How is the intraobserver and interobserver variability in image acquisition and analysis ensured? Were there two trained sonographers who independently scan the same series of subjects at different times?

From memory, it was the same sonographer for FMD throughout this study. Our lab provide robust training and reliability assessments prior to starting any project, and we typically avoid using more than one sonographer on a study. We always check for differences at baseline too (there weren’t any). Lastly, we keep the person who does the analysis the same, and in a blinded manner.

Were there differences of rpm between the four conditions?

No – rpm was kept constant, between 70-90 rpm in line with the individual participant’s preference.

How can dynamic realtime vascular dilation responses be measured?

For full body exercise (outside of an MRI), you can use ultrasound to consider diameter if you can get a decent signal.

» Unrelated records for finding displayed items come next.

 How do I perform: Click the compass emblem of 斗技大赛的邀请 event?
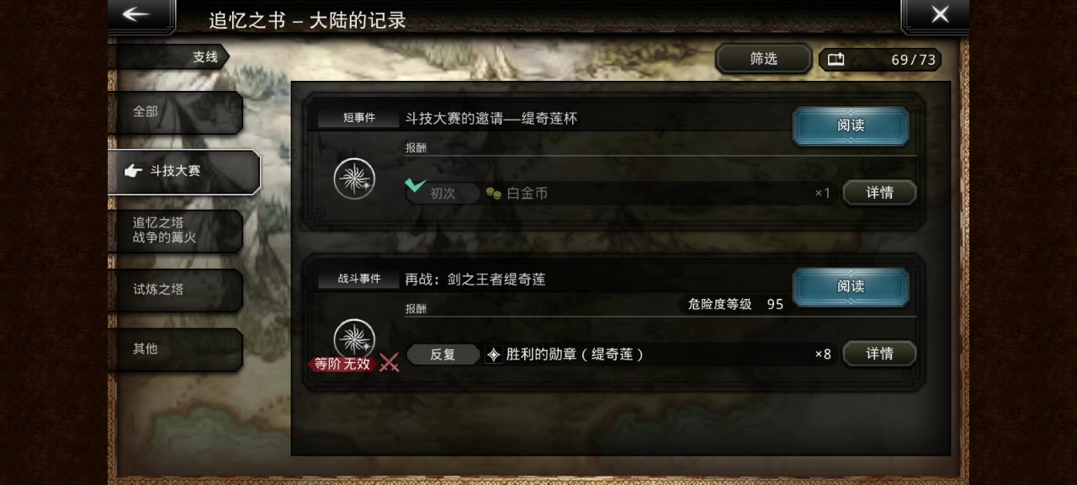[x=354, y=179]
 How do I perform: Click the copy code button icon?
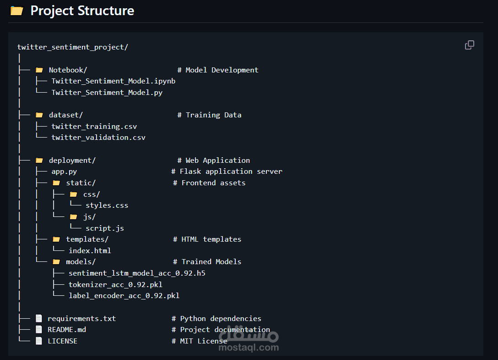(x=470, y=45)
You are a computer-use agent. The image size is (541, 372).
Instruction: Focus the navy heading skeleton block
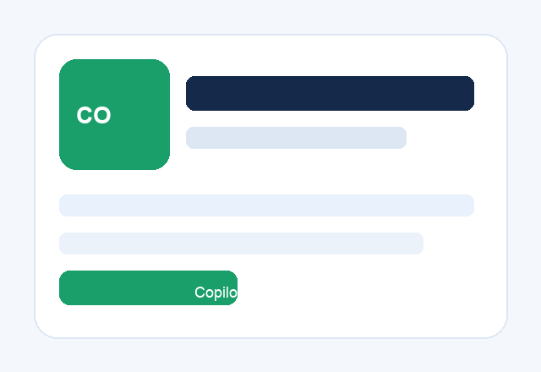pos(330,93)
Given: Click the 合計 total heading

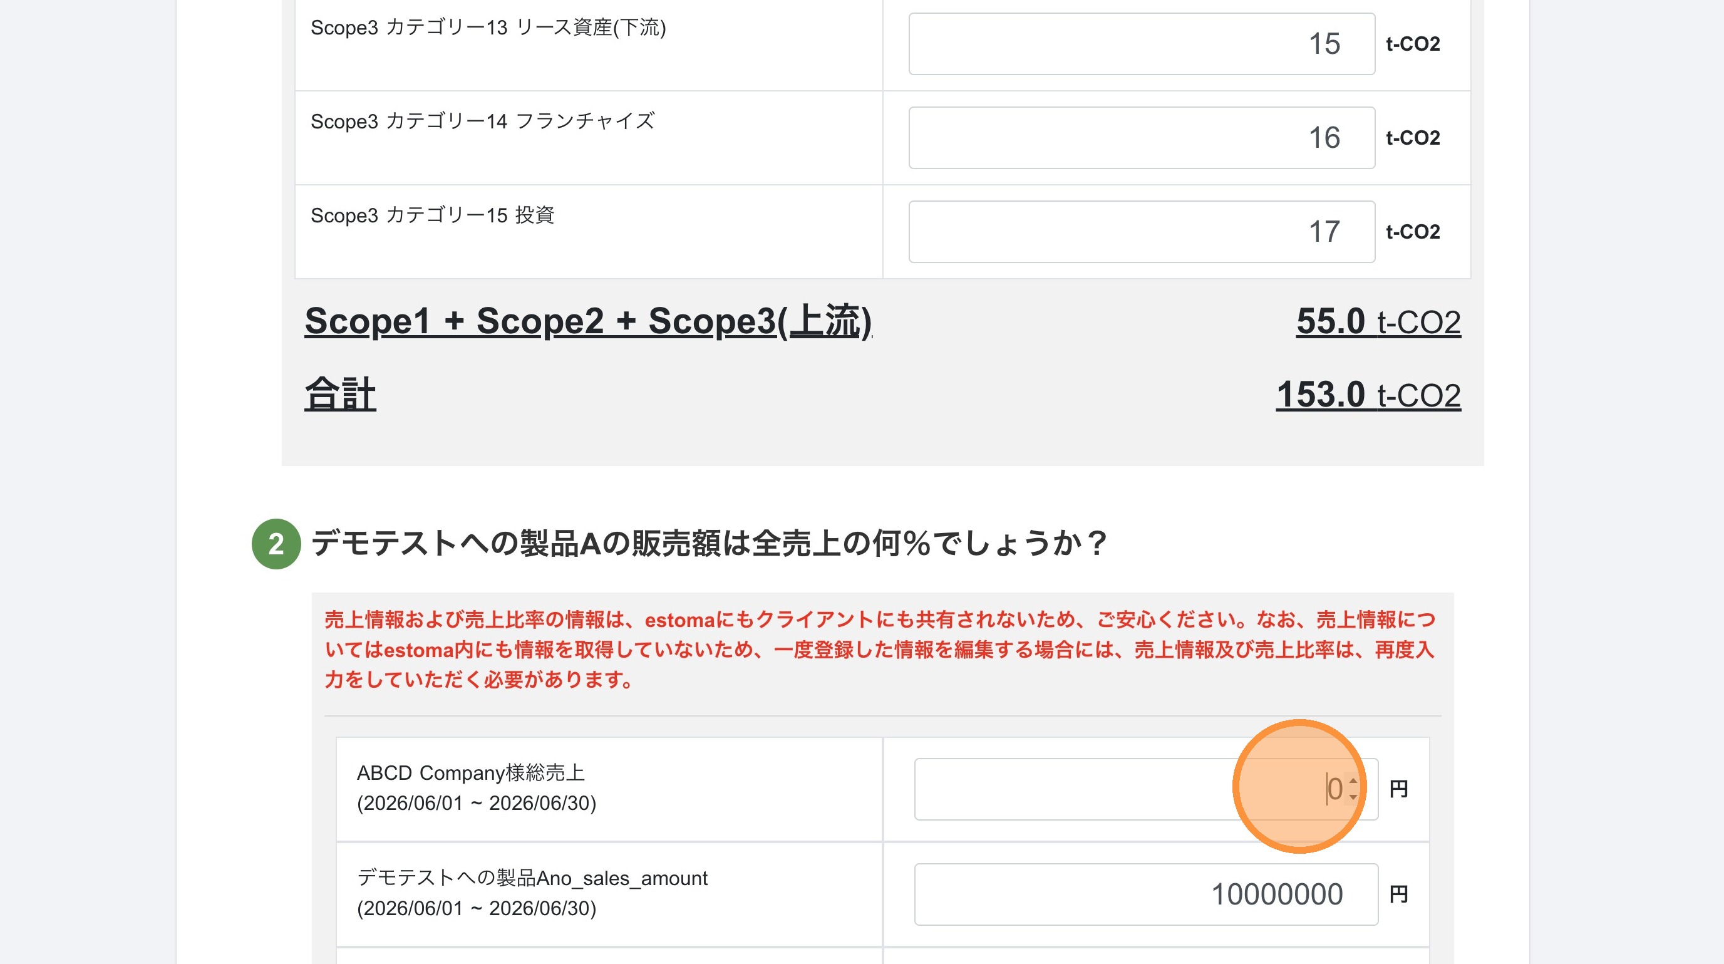Looking at the screenshot, I should (x=340, y=394).
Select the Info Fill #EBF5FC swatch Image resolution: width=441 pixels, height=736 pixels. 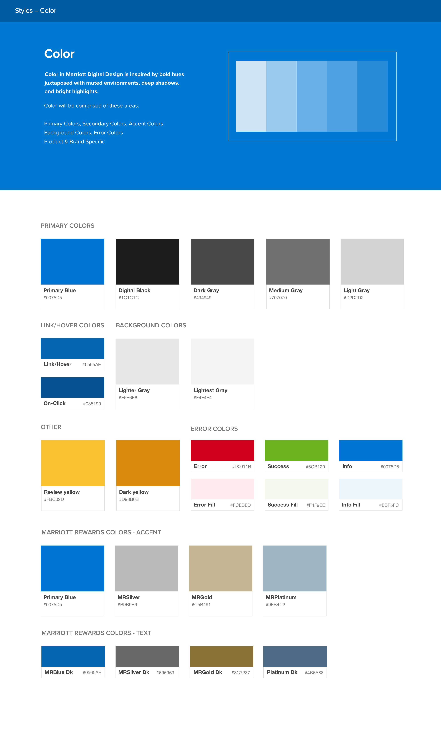pos(371,489)
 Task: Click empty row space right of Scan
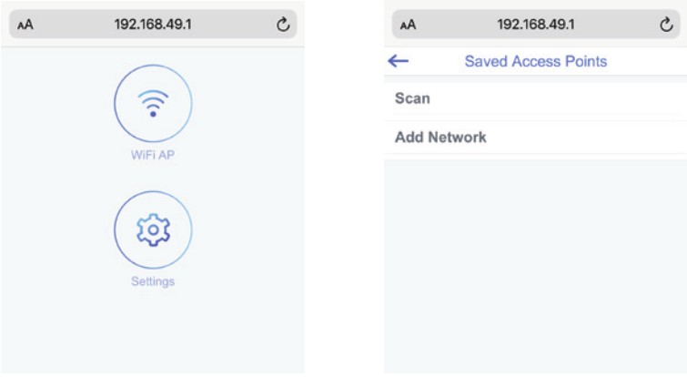pyautogui.click(x=564, y=98)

Securing ICA scans might also give you confidence in brain blood flow – rather than MCAv.

Would you expect associations between cognitive abilities (eg., stroop test scores) and CBF during exercise? Could this be an interesting axis of research in human performance (eg., sports, military)?

Certainly – and I think the Brain Training work by Marcora is of interest here. However, I have not yet seen CBF to be the limiting factor to cognitive function during exercise in healthy young adults. I think there’s some work in hypoxia on this though.

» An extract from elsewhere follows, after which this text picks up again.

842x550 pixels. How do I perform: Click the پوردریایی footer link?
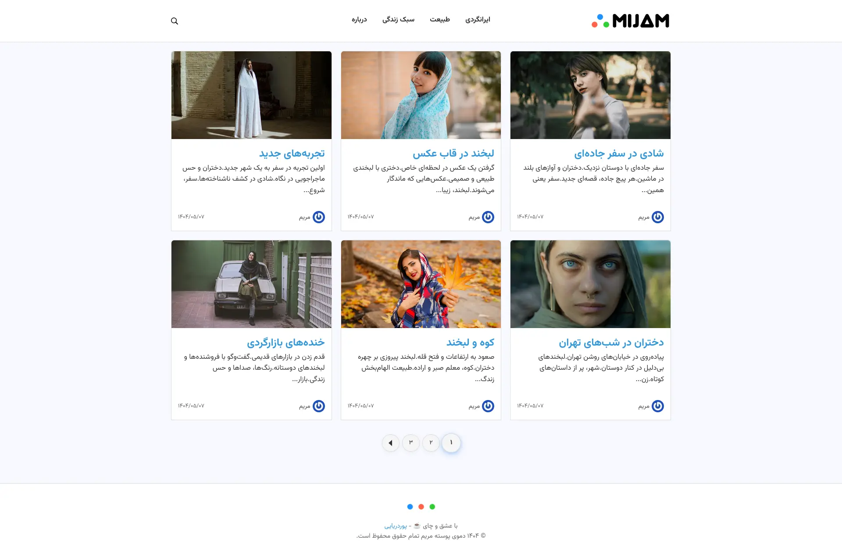tap(396, 526)
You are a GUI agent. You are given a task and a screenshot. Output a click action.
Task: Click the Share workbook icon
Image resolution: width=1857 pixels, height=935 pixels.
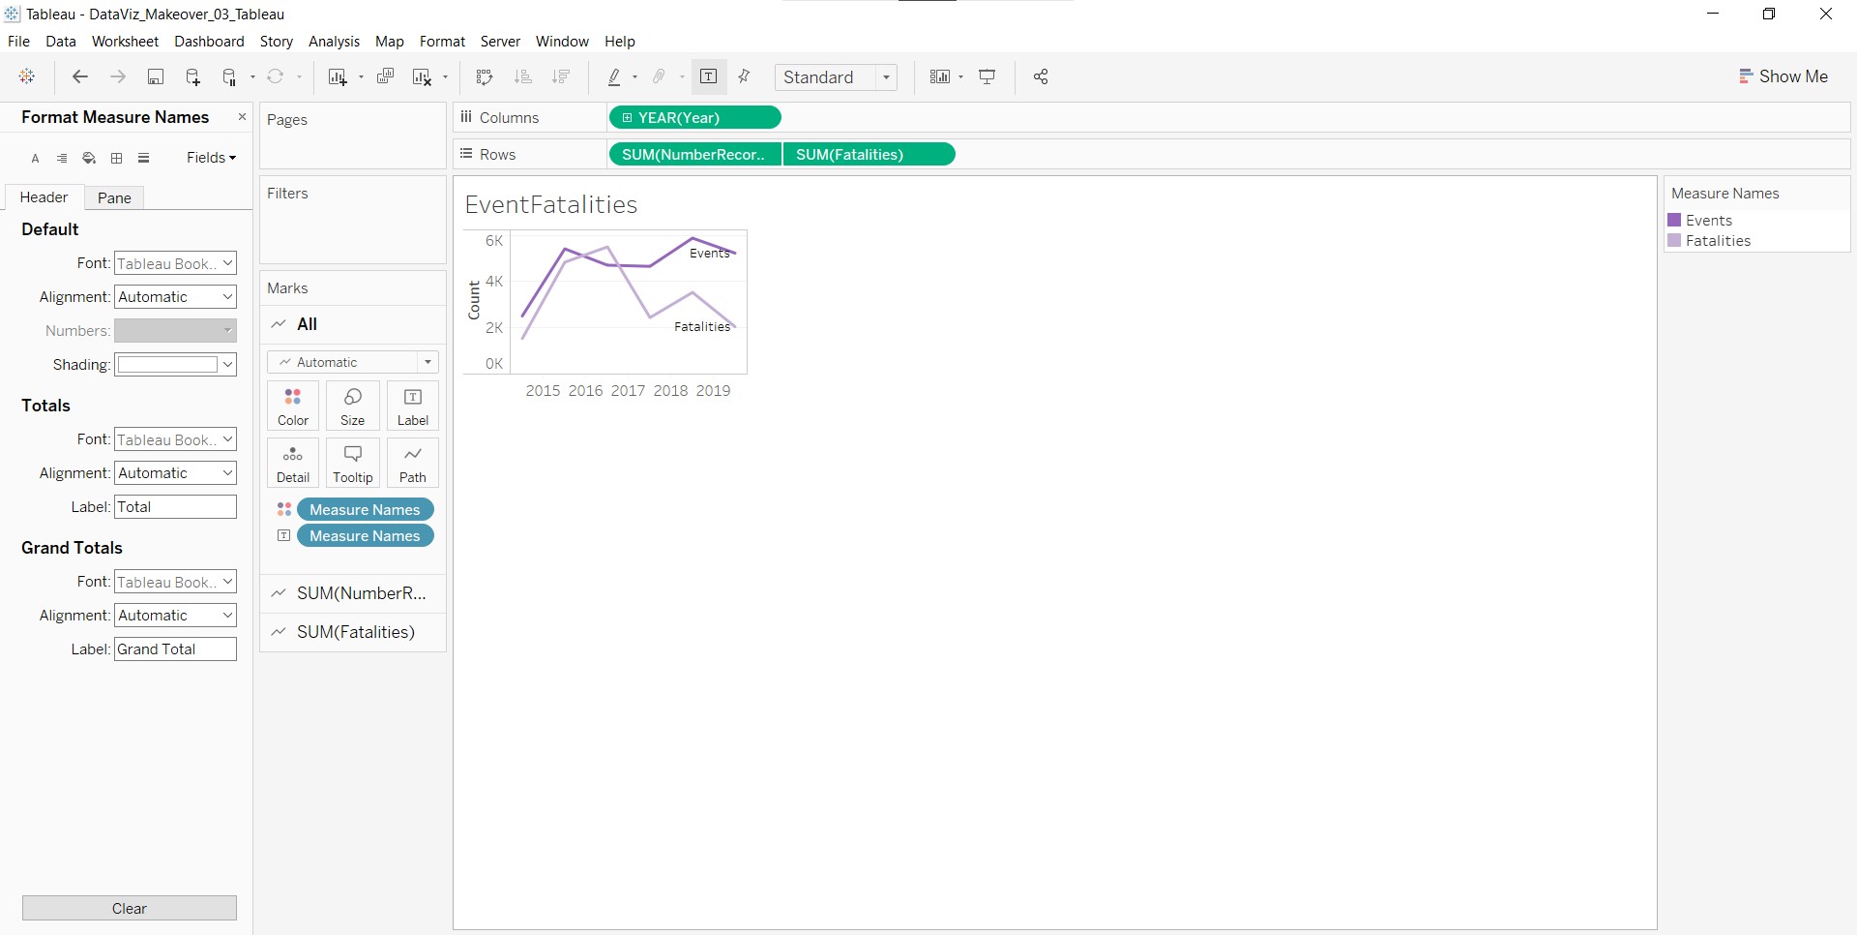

Would you speculate on the usage of your research (or just the usage of transcranial doppler measurements) on the rehabilitation of cerebral ischemia?

This is very much what I want to do next. Prof Sandra Billinger and others have done some work in this field, and I think this is a very exciting avenue for future research.

Would it better to do the FMD test on the leg instead of the arm since they are cycling?

Not so much “better”, but it would be interesting certainly. We know that the vascular benefits of exercise extend beyond the active limb, and brachial FMD is associated with coronary artery function – so we use brachial FMD to consider cardiac health here too.

What clinical or physiological benefit we can infer from your research in longer term?

This is difficult to say, as it was one exercise bout in young healthy adults. However, the improvements in FMD are there, and it would indicate that regular high intensity interval exercise will be cardioprotective eventually. However, we really need to consider other populations/ages, and understand what the chronic training effect will be (on cerebrovascular, as well as peripheral vascular function).

When you are looking at changes in cerebrovascular responses in your soccer players/head injury cohort, is peripheral vascular response also affected after injury? Is the relationship seen in this direction after injury?

Yes – some impairment in different metrics of cerebrovascular function (reactivity/autoregulation/neurovascular coupling) are apparent after head impacts and concussion. Check out some of Jon Smirl’s work.

Did you consider fitness or physical activity levels in your cohorts? I imagine that sedentary individuals may have an increased response to a novel and more intense training stimulus.

This is something we’re interested in. Tom Bailey has some data showing that fitness predicts the acute FMD response to exercise. Our sample was only small, without much of a spread in fitness, so we were unable to explore this.